Cuyahoga County has adopted an Equity Plan, which ensures equal treatment for members of the LGBTQ communities.
"A major pillar of this administration is fairness and equity for all persons. We deplore the radical action recently taken by the state government of North Carolina, and we will not support such action with our tax dollars," said County Executive Budish. "Moreover, we invite those businesses that share our views, such as Pepsi, Hewlett-Packard, Google, Dow Chemical, IBM and Apple, to bring their business to a much more welcoming location, Cuyahoga County. That is directly contrary to the values that we hold in Cuyahoga County. We believe in fairness and equity and treating all people fairly with equity. I thought that was determined years ago nationally. Apparently North Carolina does not agree."
The fallout continues for North Carolina Gov. Pat McCrory who is standing pat on his controversial law. The bill was in response to a Charlotte bill allowing transgender people to use the restroom of their choice.
"Well, I respect disagreement," said Governor McCrory. "The locker room we used down the hall here and downstairs was separated for boys and girls. And that's frankly a policy, and a standard that I think should remain."
"It's extreme and goes well beyond on dealing with bathrooms," said Budish. "It eliminates any legislation on any subject related to protecting LGBT individuals. It could affect housing. It could affect employment."

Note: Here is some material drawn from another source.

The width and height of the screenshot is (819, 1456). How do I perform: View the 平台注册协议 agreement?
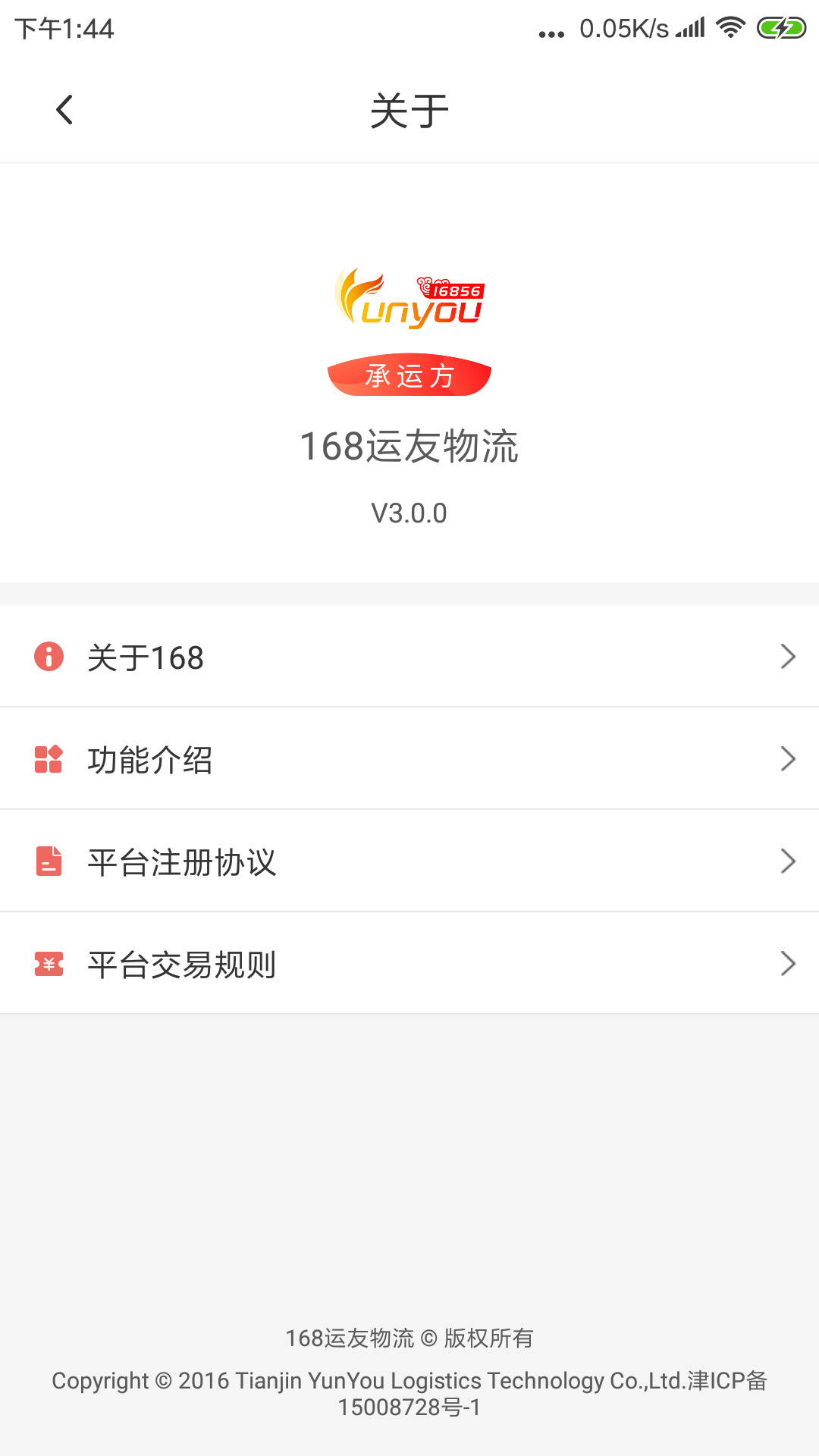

"That's the only reason we had that interaction with the state legislature to ensure that that expectation of privacy would remain in our high schools, in our universities and our community colleges," said Governor McCrory. "And for those who disagree with that basic norm, they have that decision to make."
Budish admits, employees don't normally travel to the North Carolina anyway, but says this is more emblematic.
"We don't want our taxpayer money spent to support a state that would take that position, but it is symbolic," said Budish. "We need to express our voice."
More people are expressing their voice. Cleveland's LGBT Center is also speaking out.
The Executive Order remains in effect until the Act is repealed or amended to allow local North Carolina jurisdictions to enact laws protecting LGBTQ communities from discrimination.